It was a few weeks ago that I started to sense its presence. As I hiked across the mountain of the sleeping lady I began to think back to where I had left. When I had been at home, with my wife, my mind had been constantly wandering to the mountains here. I had pored over photos of this very range of hills—when seen from a distance they are shaped like a naked woman lying in the snow. Down here, though, on the hills themselves, there was no such comfort, no warmth—either from the wife I left behind—or from the cold lady that tempted me here. Here, the peaks that form her soft curves were sharp and hard on my feet. No other travelers but I braved the weather forecasts this winter. Even the bears have stayed away this year. My camera card is empty of any images but blank snow and the paw prints of animals too shy to show themselves. I had a sense, tingling the back of my shoulders, that there were living things watching me pass, just outside the range of my sight, hiding in the mounds of snow and scraps of trees. Maybe my footfalls scared them away, as there is no other sound here except the wind that comes at night and the deafening quiet of the snowy land that stretches on in every direction. Still, I walked on, hoping for a sight of something. I descended into a valley between the mountains. Here, a shadow swept over the path, like a descending fog of gloom.

At the basin of the valley, I came across—I would like to call it a camp, but in truth there was nothing there to see. Just a lingering smell—a familiar sweet-unpleasant fragrance—that gave me the feeling that someone had been there just before me. A certain change in temperature, as if the place had recently been occupied by another creature. In the world of society that I had left behind, such changes would go unnoticed, but here among this vast nothingness, they rang out to my senses as clearly as if I had seen some outward sign. Something had been here not moments ago—a sense of it still remained here among the tall pines. Had I thought that it might still be there watching me, I may have been less keen to stay, but as it was, I chose to camp there. I had taken this trip from an urge to be alone, but now the sense that there was another being in this vast alien expanse, comforted me.

I set up my tent to face the direction the aurora borealis could be seen over the dark mountains beyond. The nightly dance of turquoise and purple haze had become my only sense of the movement of time. I found it a comfort to know that the world still moved on out there somewhere, for me to rejoin if I chose.

As dusk fell, my fire was all I had beyond the writhing glow in the sky to light my meal.
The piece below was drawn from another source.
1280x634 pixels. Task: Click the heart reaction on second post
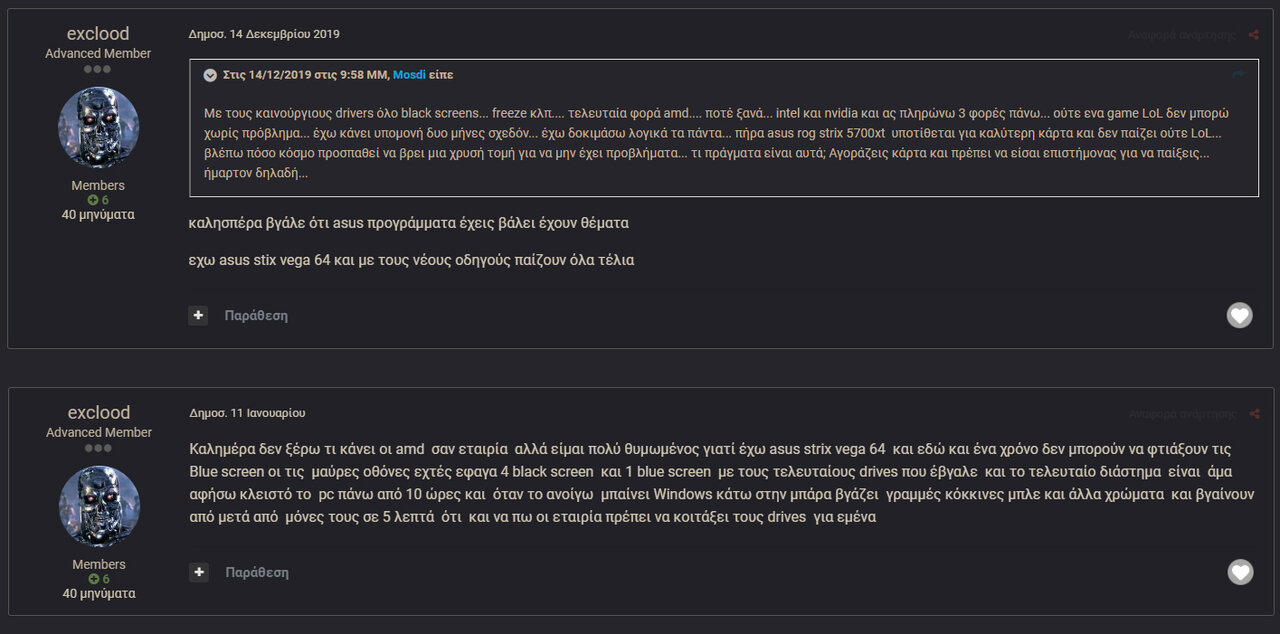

As I sucked all I could from the last of my over-ripe fish, I watched the wind blow out the dregs of the fire. The light show has slowed to the occasional flash of blue, before the deep darkness set in for the short night ahead. In darkness, other senses take over, you hear phantom footfalls outside your tent, the wind takes on strange tongues that seem to moan your name. The temperature drops at nightfall—it’s winter here. A cool breeze blows over everything.

I lay in my tent, staring into the darkness of my own thoughts. I could not sleep. My mind was still wandering over the facts that the food was running low, and my feet were covered with wounds and sores. Moisture from my own breath was collecting across the canvas of the tent coating everything in a cold sweat.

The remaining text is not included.